Work required » With pictures excluded, repeat exactly the lines from the one containing "Screen dimensions: 799x567" through the last line of the material below.

Given records »
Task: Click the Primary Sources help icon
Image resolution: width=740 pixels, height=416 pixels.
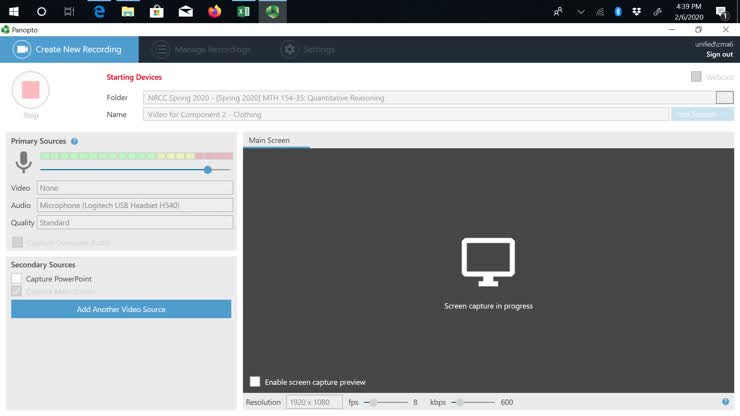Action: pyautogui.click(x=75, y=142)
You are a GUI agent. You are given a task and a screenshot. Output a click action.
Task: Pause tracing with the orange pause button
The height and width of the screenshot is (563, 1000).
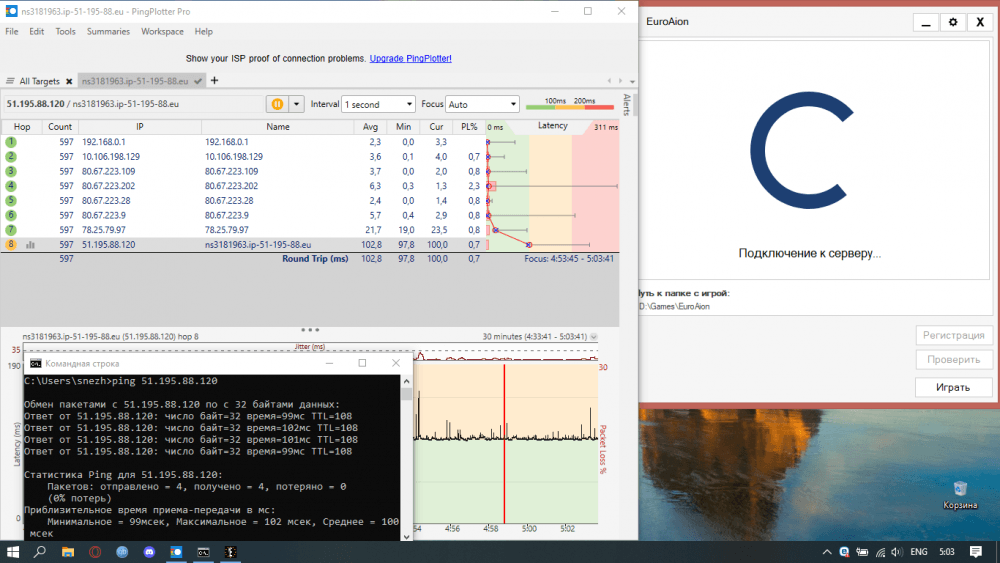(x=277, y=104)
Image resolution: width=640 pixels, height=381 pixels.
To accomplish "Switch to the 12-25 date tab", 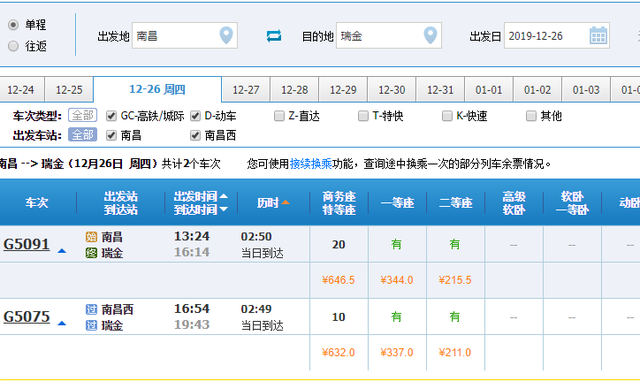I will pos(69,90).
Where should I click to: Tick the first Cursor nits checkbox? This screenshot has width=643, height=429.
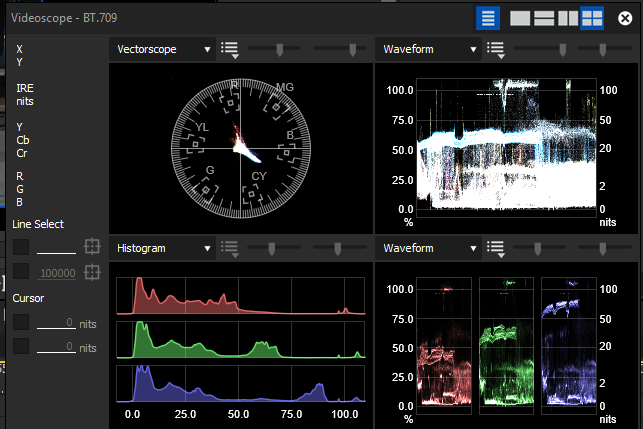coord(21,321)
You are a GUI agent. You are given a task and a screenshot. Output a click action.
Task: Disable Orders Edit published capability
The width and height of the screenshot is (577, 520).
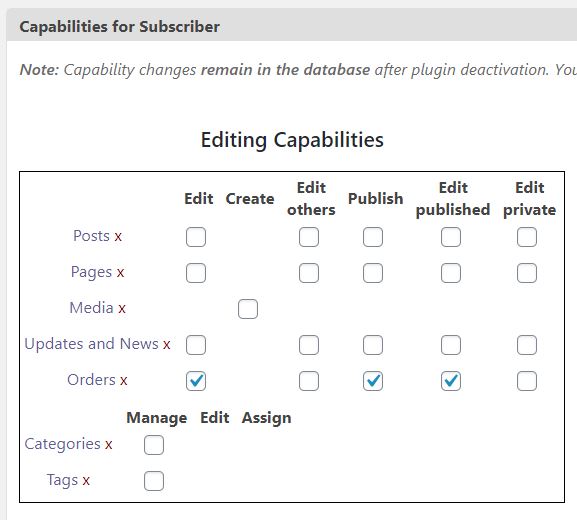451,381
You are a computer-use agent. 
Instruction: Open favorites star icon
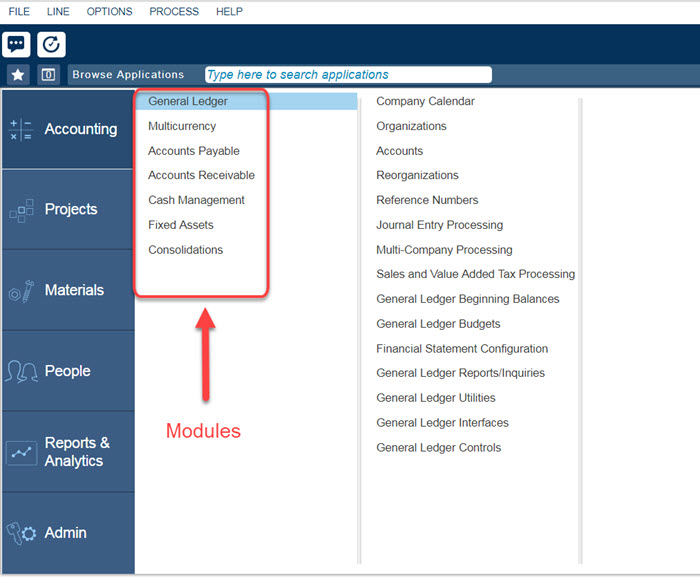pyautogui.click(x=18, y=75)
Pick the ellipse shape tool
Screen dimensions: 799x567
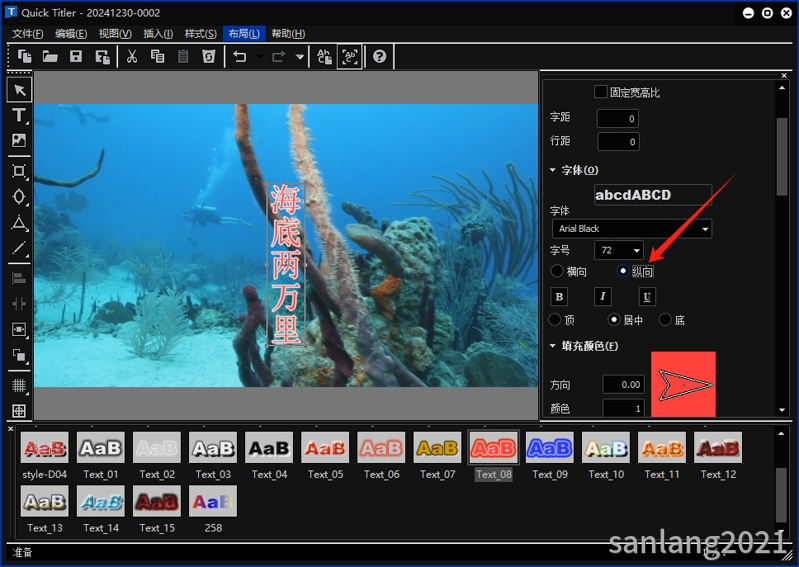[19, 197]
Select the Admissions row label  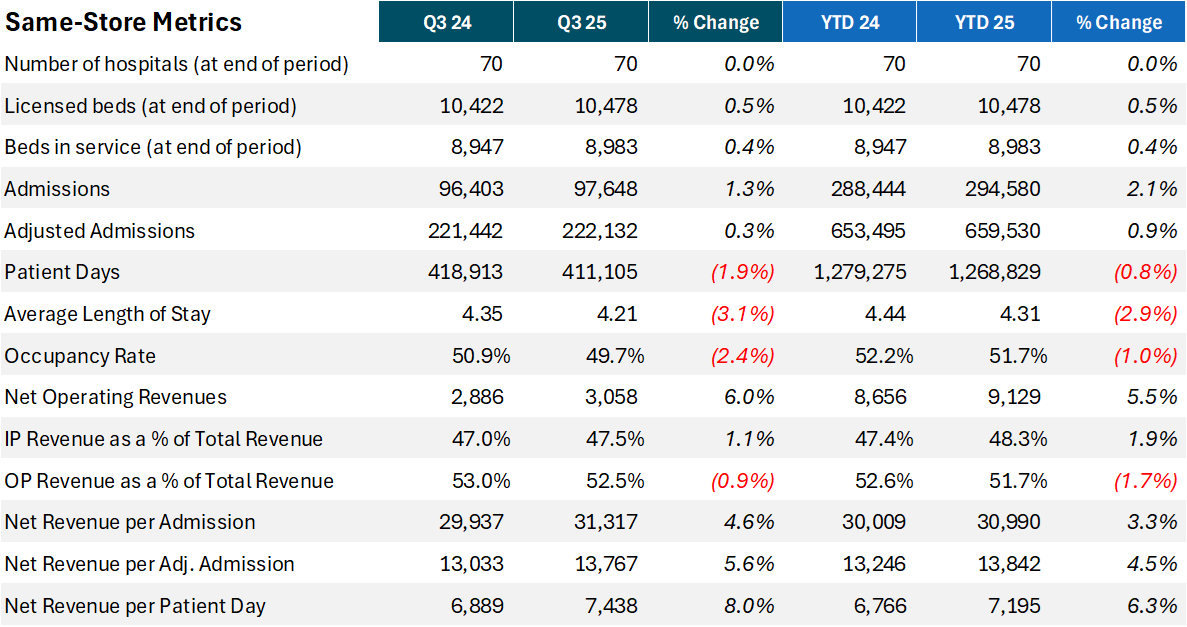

Answer box »
Screen dimensions: 799x567
[19, 197]
Select the Admissions row label  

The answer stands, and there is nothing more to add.